Model developers -Meta

Input Models input -text only.

Output Models generate -text and code only.

Model Architecture Llama 3 is an auto-regressive language model that uses an optimized transformer architecture. The tuned versions use supervised fine-tuning (SFT) and reinforcement learning with human feedback (RLHF) to align with human preferences for helpfulness and safety.

What’s new with Llama-3?

Llama 3 brings significant enhancements over Llama 2, including a new tokenizer that increases the vocabulary size to 128,256 tokens (up from 32K tokens). This expanded vocabulary enhances text encoding efficiency, promoting stronger multilingual capabilities.

Moreover, Llama 3 models underwent extensive training on a diverse dataset comprising over 15 trillion tokens, approximately eight times more data than its predecessor. Specifically, Llama 3 Instruct, tailored for dialogue applications, was fine-tuned on a dataset of over 10 million human-annotated samples using a combination of techniques such as supervised fine-tuning, rejection sampling, proximal policy optimization, and direct policy optimization.

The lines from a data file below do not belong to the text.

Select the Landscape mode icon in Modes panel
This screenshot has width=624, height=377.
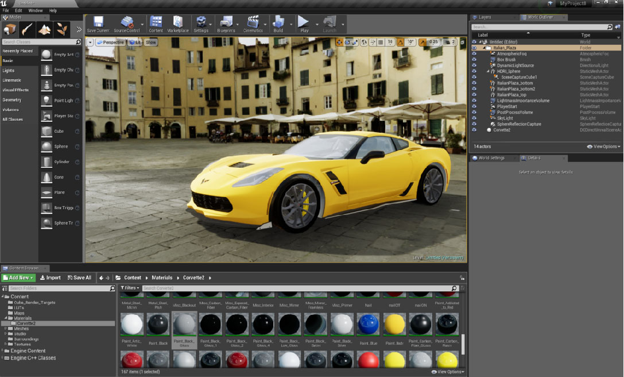tap(44, 29)
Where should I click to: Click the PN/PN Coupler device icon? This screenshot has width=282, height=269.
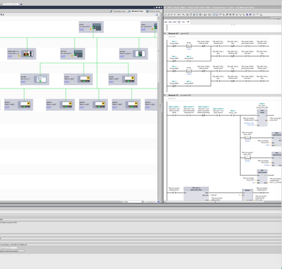pos(140,54)
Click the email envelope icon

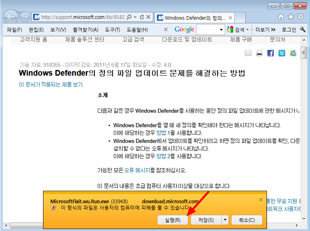(x=248, y=53)
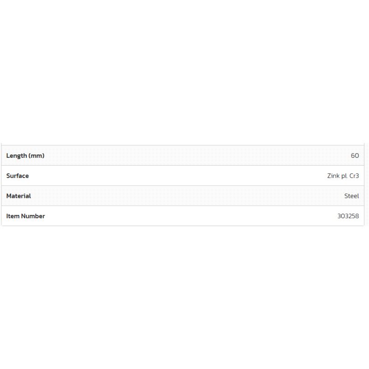Image resolution: width=369 pixels, height=369 pixels.
Task: Click the word "Number" in Item Number
Action: coord(33,216)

The Manual Method: Using Code-Based Integration to llama3.

To manually setup llama3 into local, you can follow the following steps:-

Step 1: Sign-in Procedures

Visit to huggingface.co

Create an account on HuggingFace
Request for llama model access (It may take a day to get access.
Go to below link and request llama access
Link: https://ai.meta.com/resources/models-and-libraries/llama-downloads/
As llama 3 is private repo, login by huggingface and generate a token.
Link: https://huggingface.co/settings/tokens

Step 2: Configuring Tokens Locally

        pip install huggingface_hub
        huggingface-cli login (enter your access token here)

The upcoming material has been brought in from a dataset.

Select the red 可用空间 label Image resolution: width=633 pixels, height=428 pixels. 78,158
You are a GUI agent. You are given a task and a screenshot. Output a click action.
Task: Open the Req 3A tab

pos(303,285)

Step 3: Install the necessary libraries

        pip install transformers
        pip install huggingfacehub
        pip install torch
        pip install accelerate

Step 4: Create a “touch run.py”

        import transformers
        import torch

        model_id = "meta-llama/Meta-Llama-3-8B"

        pipeline = transformers.pipeline("text-generation", 
        model=model_id,
        model_kwargs={"torch_dtype": torch.bfloat16},  
        device_map="auto")
        pipeline("Hey how are you doing today?")

Step 5 : Run python file

        python run.py

The Manual Method: Using Code-Based Integration to llama3.

Congratulations! You have successfully run llama3 on local machine.